*** Block opens ***

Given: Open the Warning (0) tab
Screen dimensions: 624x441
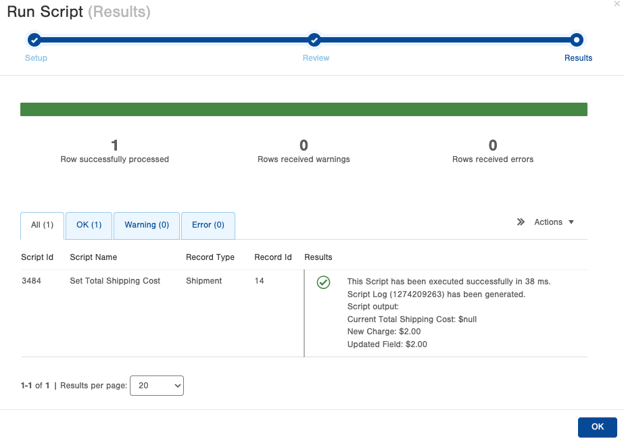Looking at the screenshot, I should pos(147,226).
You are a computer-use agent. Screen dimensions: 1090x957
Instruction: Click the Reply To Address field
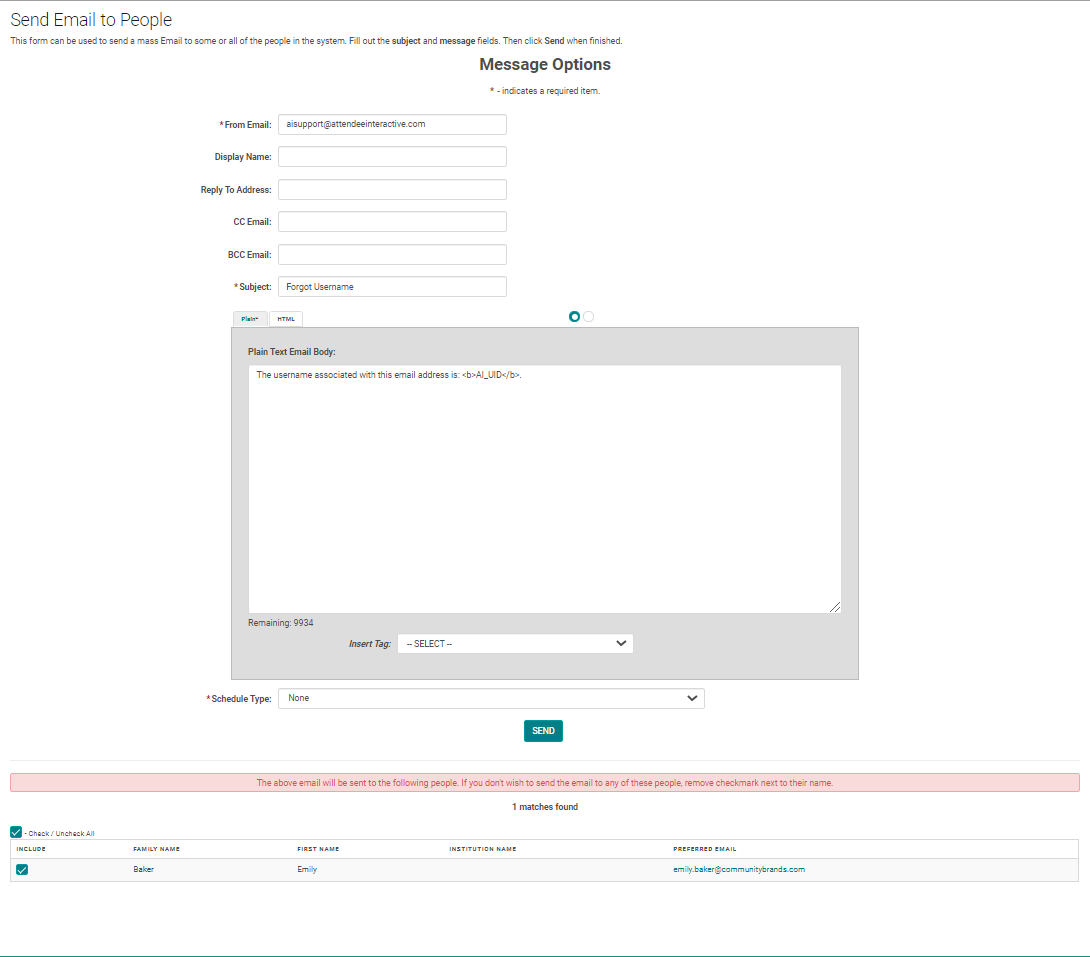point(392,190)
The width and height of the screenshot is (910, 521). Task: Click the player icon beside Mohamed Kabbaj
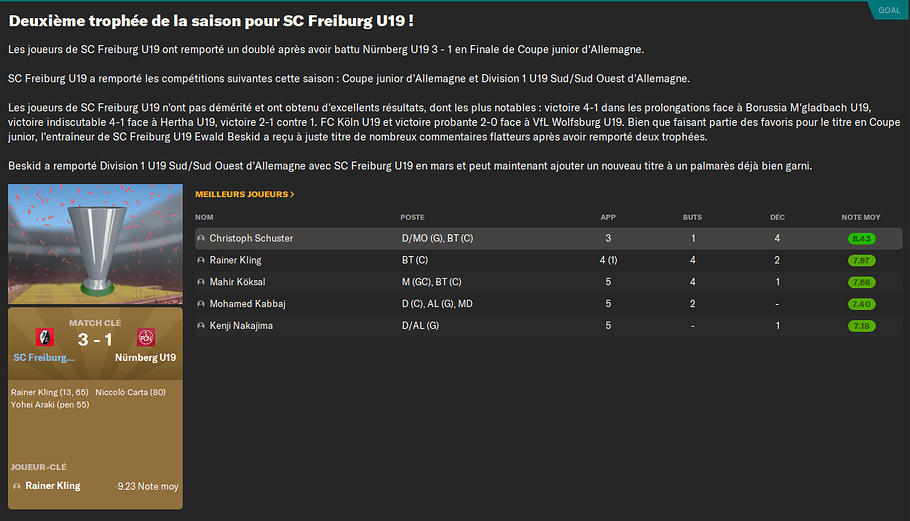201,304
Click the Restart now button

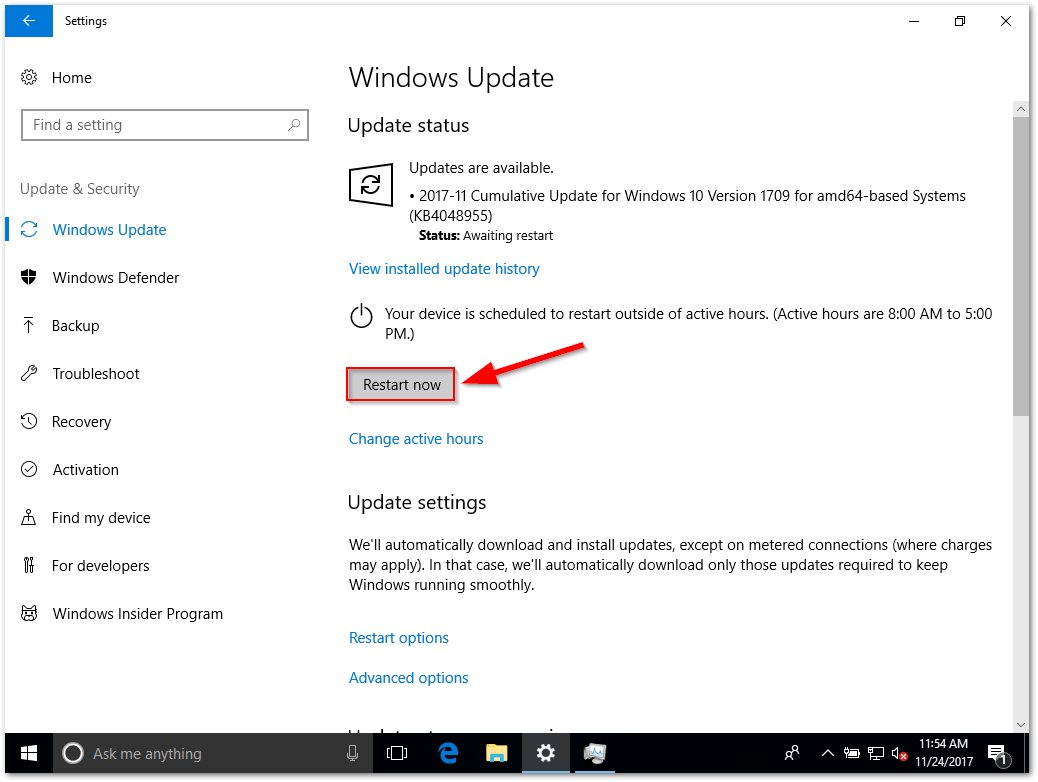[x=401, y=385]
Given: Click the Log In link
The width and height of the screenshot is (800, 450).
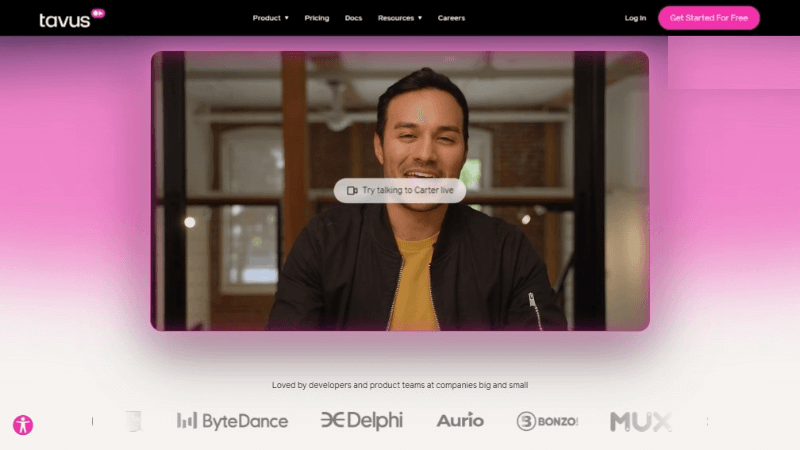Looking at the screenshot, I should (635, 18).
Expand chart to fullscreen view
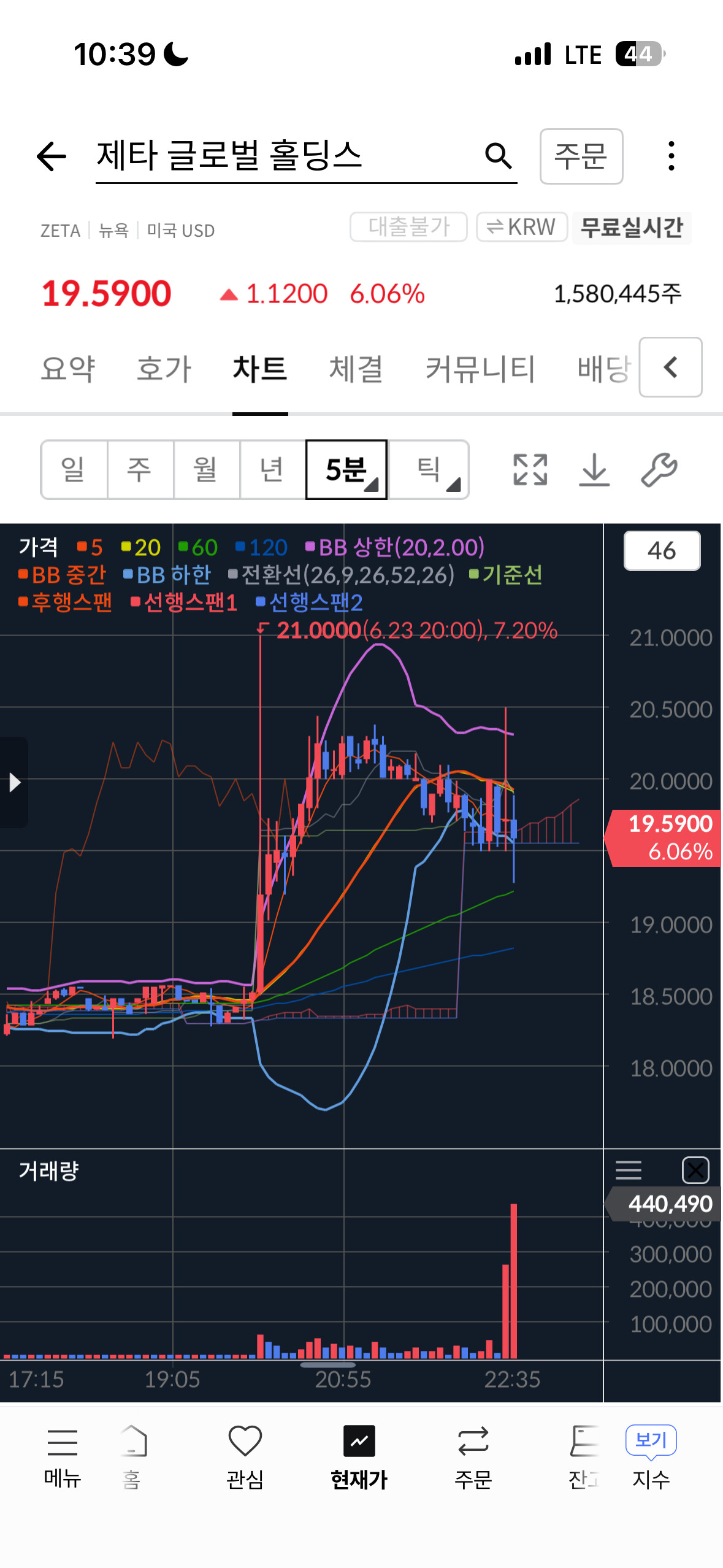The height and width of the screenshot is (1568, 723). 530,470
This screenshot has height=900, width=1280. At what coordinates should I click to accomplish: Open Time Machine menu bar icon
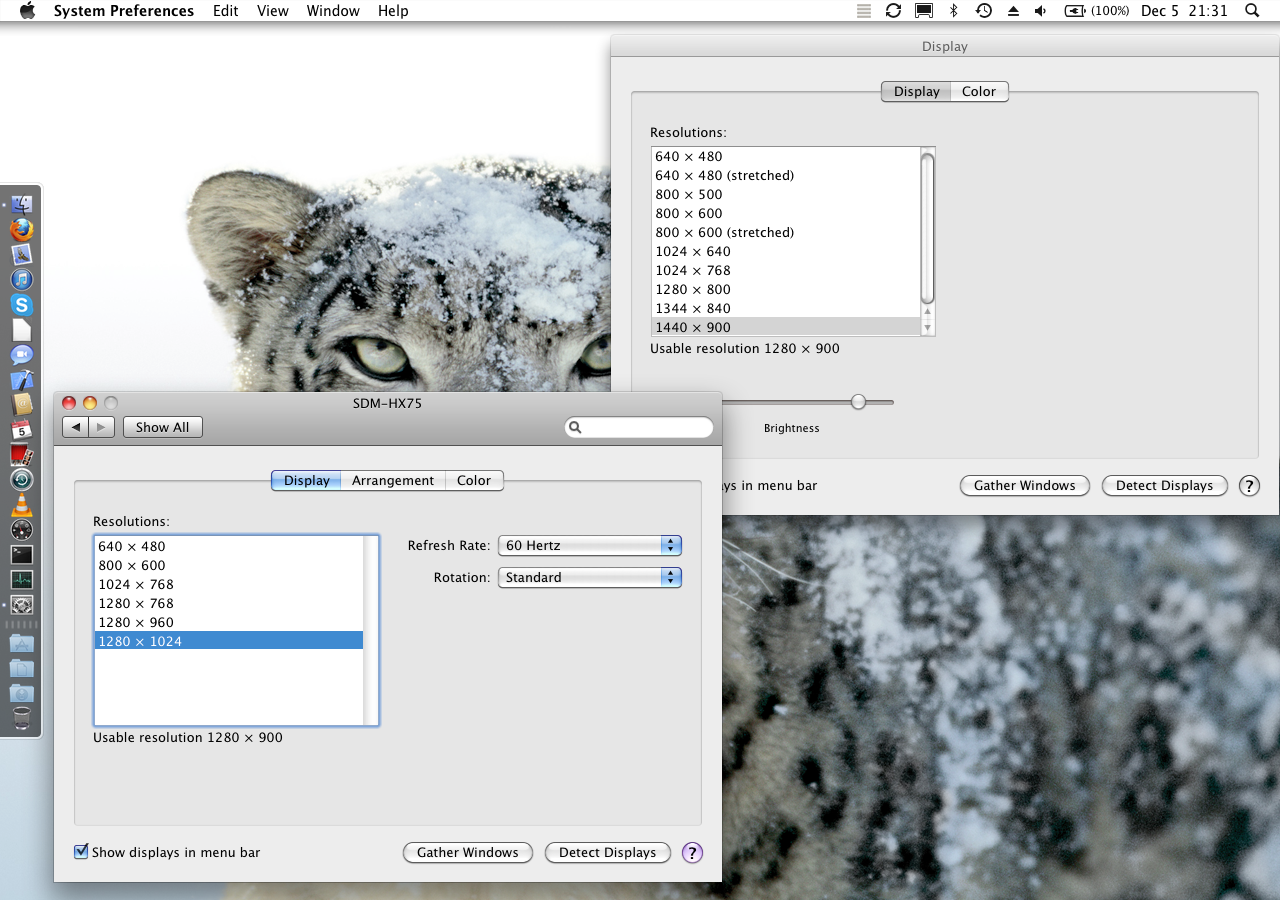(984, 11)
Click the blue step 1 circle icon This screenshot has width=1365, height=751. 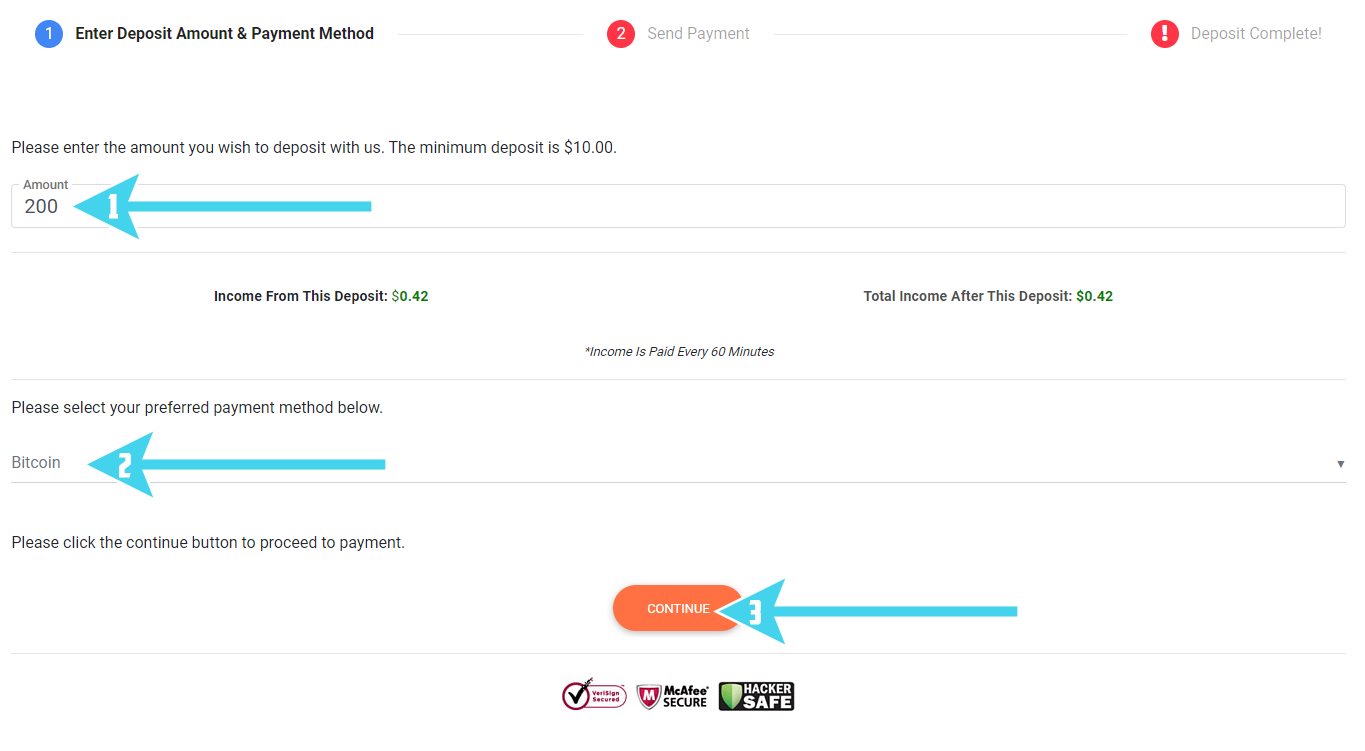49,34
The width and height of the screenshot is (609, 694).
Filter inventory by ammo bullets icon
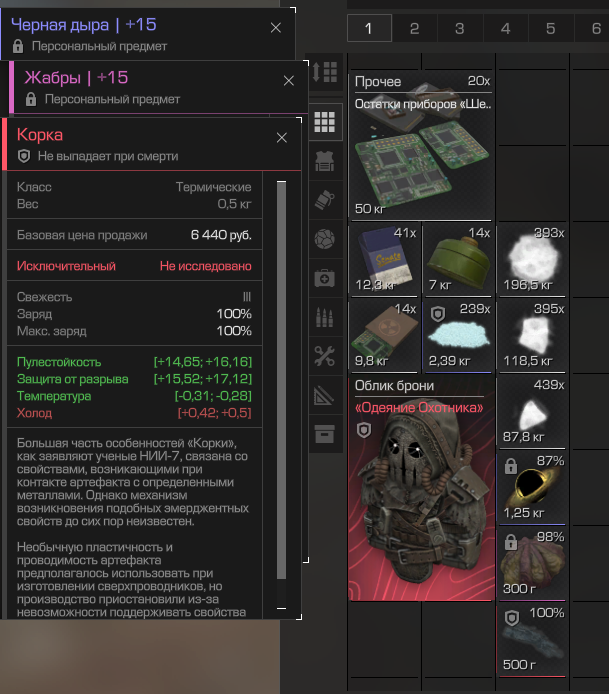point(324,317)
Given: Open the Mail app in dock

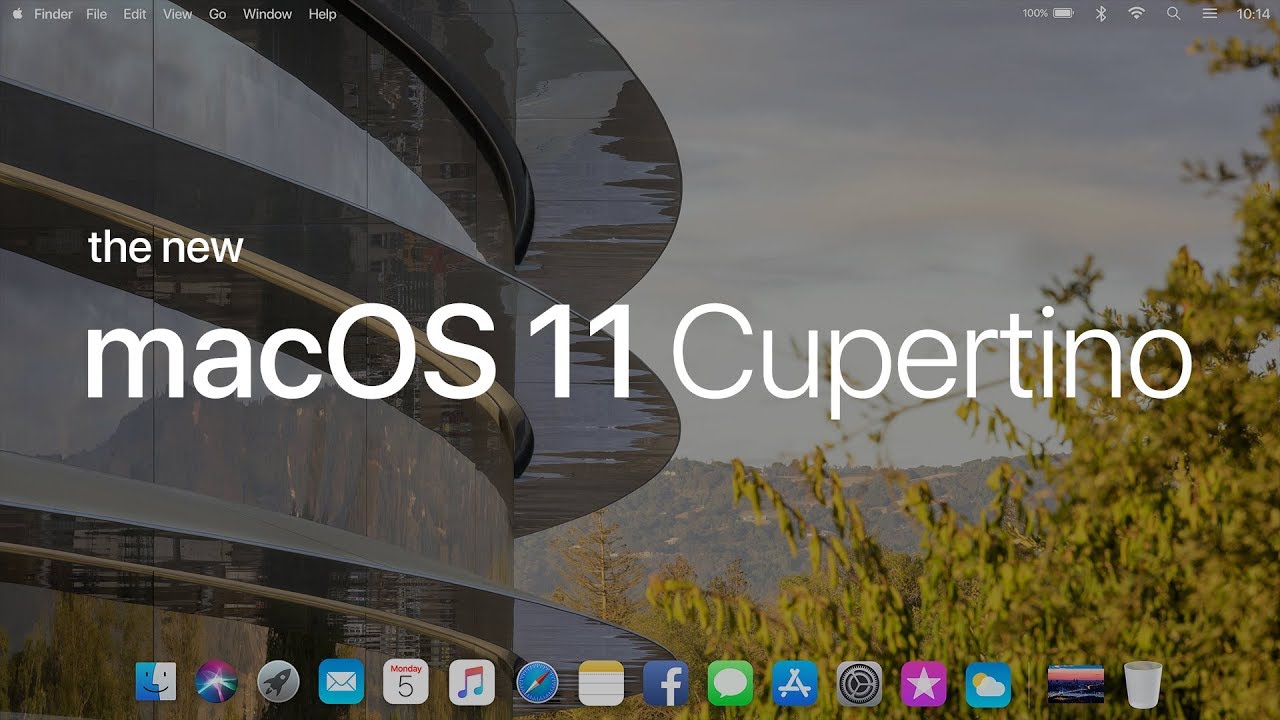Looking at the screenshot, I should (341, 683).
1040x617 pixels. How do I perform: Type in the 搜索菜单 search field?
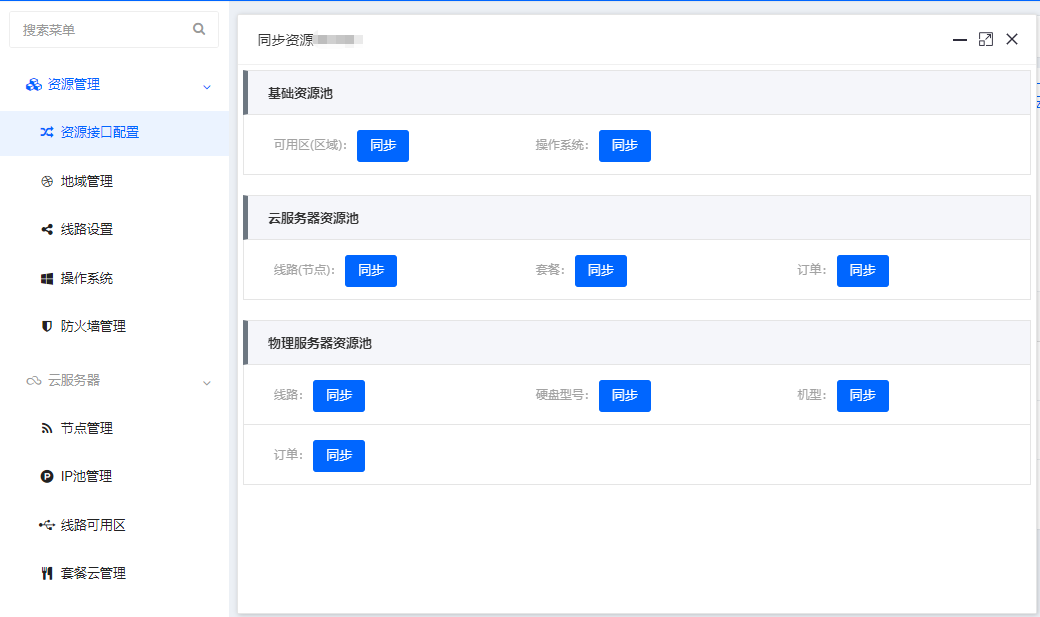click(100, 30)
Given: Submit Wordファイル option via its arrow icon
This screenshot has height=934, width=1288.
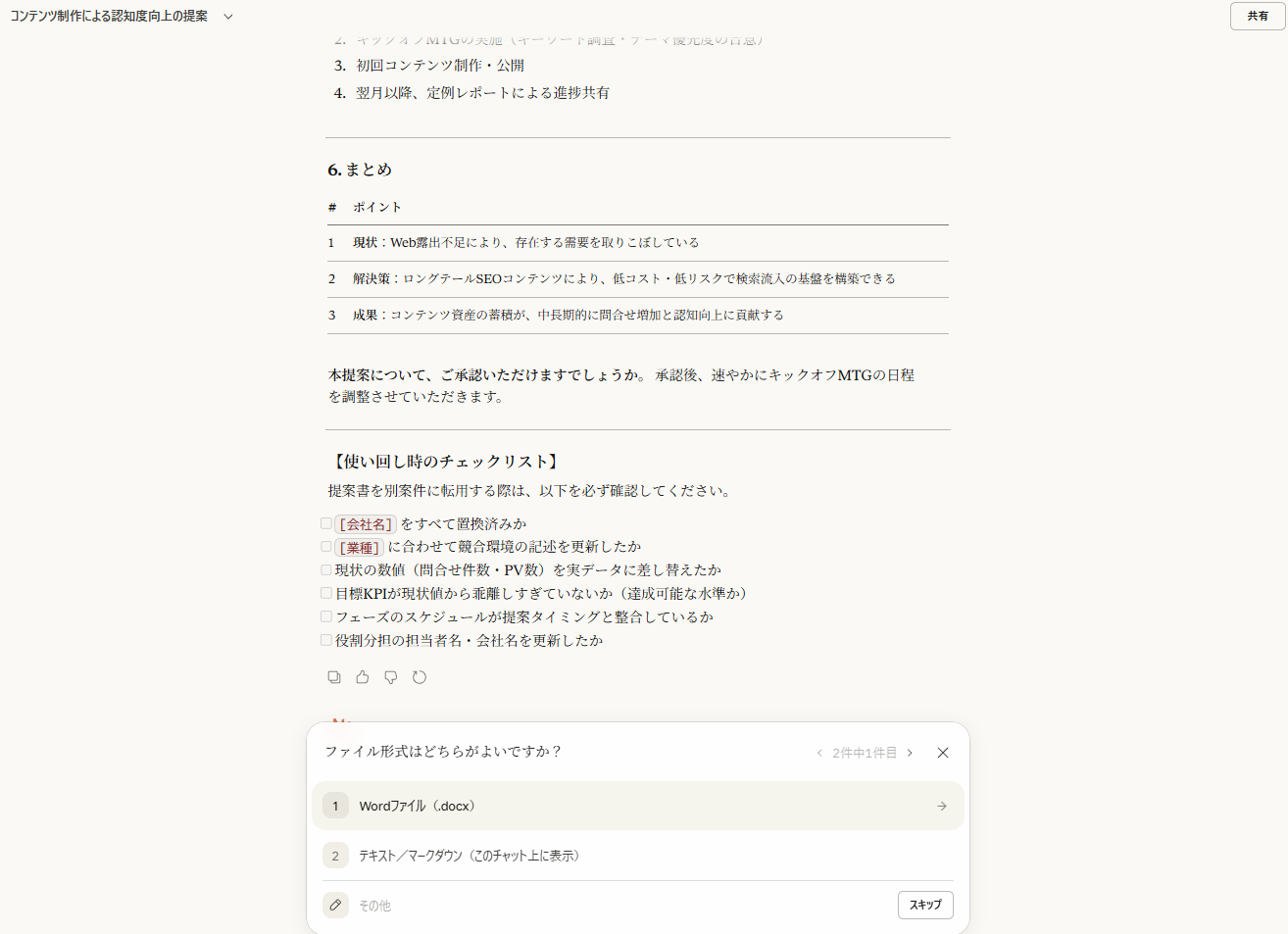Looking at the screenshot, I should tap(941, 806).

*** Block closes ***

#### EXERCISE:
In the copy, only the lines from the one holding "Given: Open the Mail app in dock" through the end of the listing above should appear, retyped exactly, both ends included, with no pictures.

#### REPLY:
Given: Open the Mail app in dock

Looking at the screenshot, I should (341, 683).
1040x617 pixels. How do I perform: Type in the 搜索菜单 search field?
click(100, 30)
Given: Submit Wordファイル option via its arrow icon
This screenshot has height=934, width=1288.
Looking at the screenshot, I should tap(941, 806).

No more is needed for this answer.